A decade later, the Missouri Supreme Court overturned the sentence in a 4-3 ruling that said the execution of killers who were under the age of 18 when they committed their crimes would violate the Eighth Amendment's ban on cruel and unusual punishment.
Precedent reversed
On Tuesday the Supreme Court agreed, reversing its own precedent of 15 years earlier. It upheld the Missouri decision by a 5-4 vote in an opinion written by Justice Anthony Kennedy and joined by the four more liberal justices (John Paul Stevens, Stephen Breyer, Ruth Bader Ginsburg and David Souter) who had called for abolishing the death penalty for juvenile offenders in earlier rulings.
Chief Justice William H. Rehnquist and Justices Sandra Day O'Connor, Clarence Thomas and Antonin Scalia voted to uphold juvenile executions, with Justice Scalia ripping the Missouri court for "flagrant disregard" of earlier Supreme Court rulings.
Ruling continues trend
The majority reversed its 1989 ruling that executions were barred under the Constitution for those 15 and younger but permissible for 16- and 17-year olds. It continued a trend toward more restrictive capital punishment practices, including its ruling in 2002 that banned execution of the mentally retarded.
Death penalty opponents in the United States and abroad cheered the decision, although several cautioned that Tuesday's ruling was more about differentiating the treatment of juveniles from adults than a broad-gauged assault on the death penalty itself.

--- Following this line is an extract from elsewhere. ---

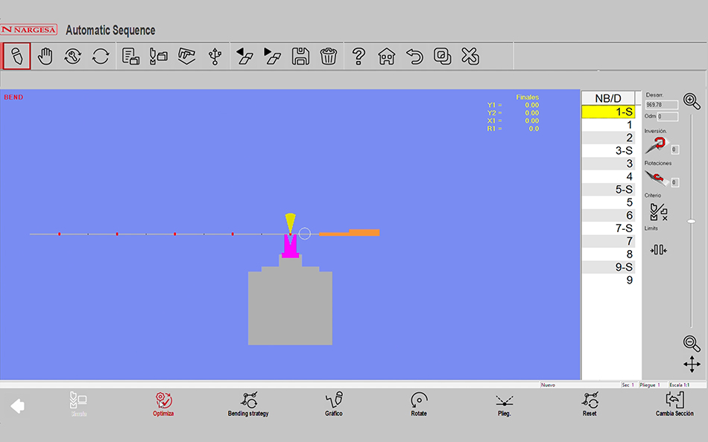
Task: Click the vertical zoom slider handle
Action: point(692,221)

"This was a children's issue, not a death penalty issue," said Stephen Harper, an adjunct professor of law at the University of Miami who has represented death row inmates. "A majority of Americans believe in the death penalty, but more than two thirds in polls say they don't support the juvenile death penalty under any circumstances."
Cathleen Burnett of Missourians to Abolish the Death Penalty said in a statement that the court's decision reflected the consensus view of child advocacy groups, medical and psychological studies and legal organizations -- "that a juvenile's brain has not developed to full maturity, and does not have the same level of cognitive functioning as an adult."
Ruling criticized
Prosecutors and victims-rights groups assailed the ruling.

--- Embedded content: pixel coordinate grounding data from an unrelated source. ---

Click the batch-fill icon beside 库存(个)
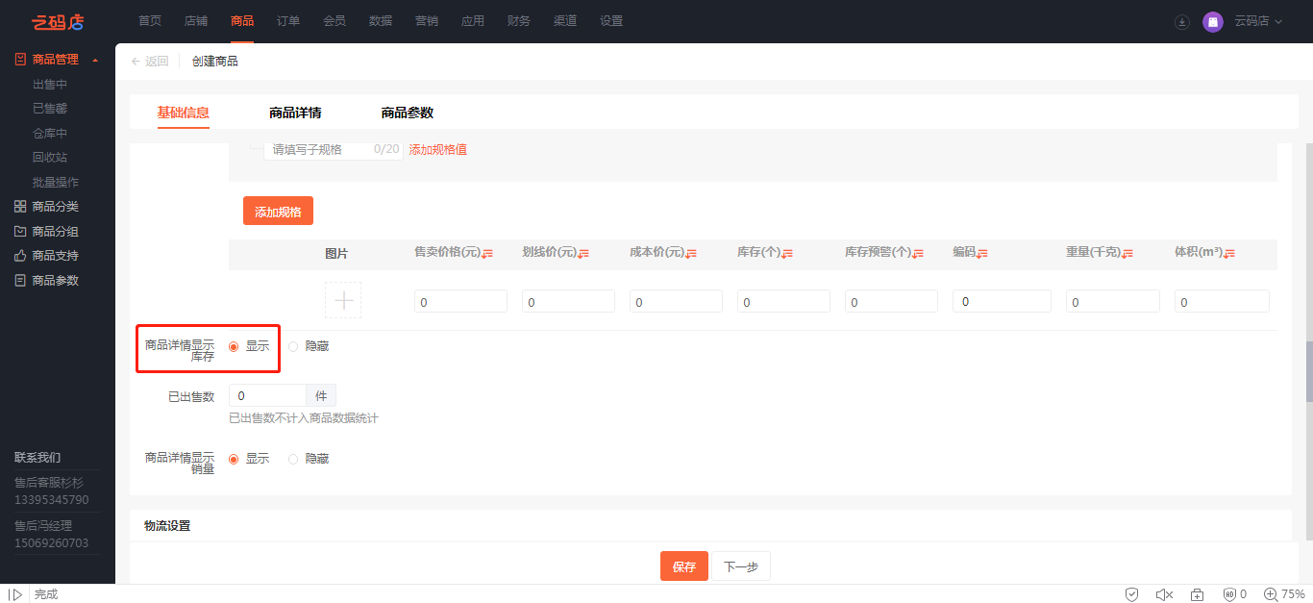Viewport: 1313px width, 603px height. [787, 254]
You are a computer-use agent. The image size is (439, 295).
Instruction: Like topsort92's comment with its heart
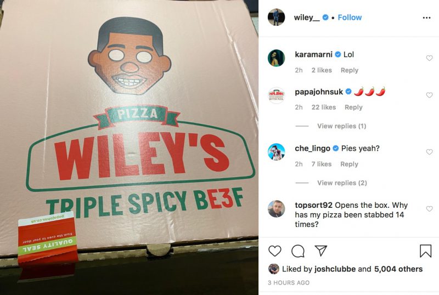pos(429,209)
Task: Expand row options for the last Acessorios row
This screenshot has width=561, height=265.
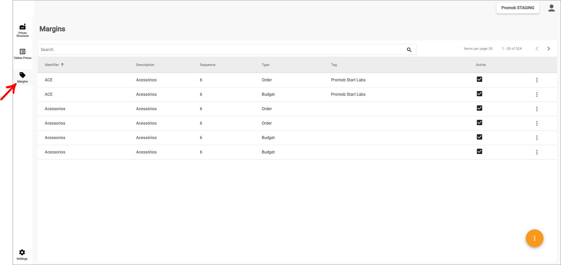Action: [x=537, y=152]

"This decision is wrong," said Diane Clements of Houston, whose son was murdered by a 13-year-old in 1991. She is a leader of Justice for All, an alliance of victims' advocates that filed an amicus brief with the court.
"This takes our state statutes and our jury decisions and our moral response to murder and throws all of it out the window," she said, "and instead relies on bogus science, European polling numbers and a bias that these five justices have against the death penalty."

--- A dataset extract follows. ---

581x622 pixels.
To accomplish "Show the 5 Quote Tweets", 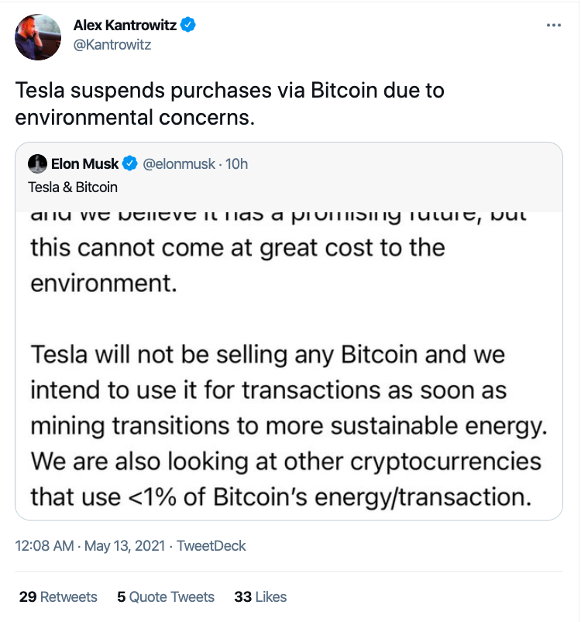I will (x=166, y=596).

In the majority opinion, Justice Kennedy acknowledged that "there is little doubt" that Simmons had instigated the murder and that he had discussed it with friends in advance in "chilling, callous terms." But he said that in determining what constitutes "cruel and unusual punishment" the court must also consider "the evolving standards of decency that mark the progress of a maturing society."
Justice Kennedy noted that 30 states now prohibit the death penalty for juveniles -- including 12 that have no death penalty -- and that execution of juvenile offenders has sharply declined even in those states that permit it. In the past 10 years Oklahoma, Texas and Virginia are the only states that have executed prisoners for crimes committed as juveniles.
Citing the court's 2002 decision outlawing execution of the mentally retarded, Justice Kennedy said society similarly now views juveniles "as 'categorically less culpable than the average criminal.'"
The majority opinion also took note of the "stark reality" of U.S. isolation on this issue, "as the only country in the world that continues to give official sanction to the juvenile death penalty."
In her dissent Justice O'Connor decried the establishment of a "categorical rule" barring such executions, "no matter how deliberate, wanton, or cruel the offense."
Justice O'Connor said she discerned no evidence of "a genuine national consensus" on the issue and that in the absence of such consensus the court's ruling amounted to the imposition of "its independent moral judgment" on an issue that constitutionally should be left with individual state legislatures.
A biting dissent by Justice Scalia said Tuesday's ruling made a "mockery" of the Founders' expectation that court rulings would be bound by strict rules and precedents.
Justice Scalia also faulted the majority for failing to admonish the Missouri Supreme Court for taking upon itself a decision to go against the 1989 U.S. Supreme Court ruling that upheld the execution of juveniles.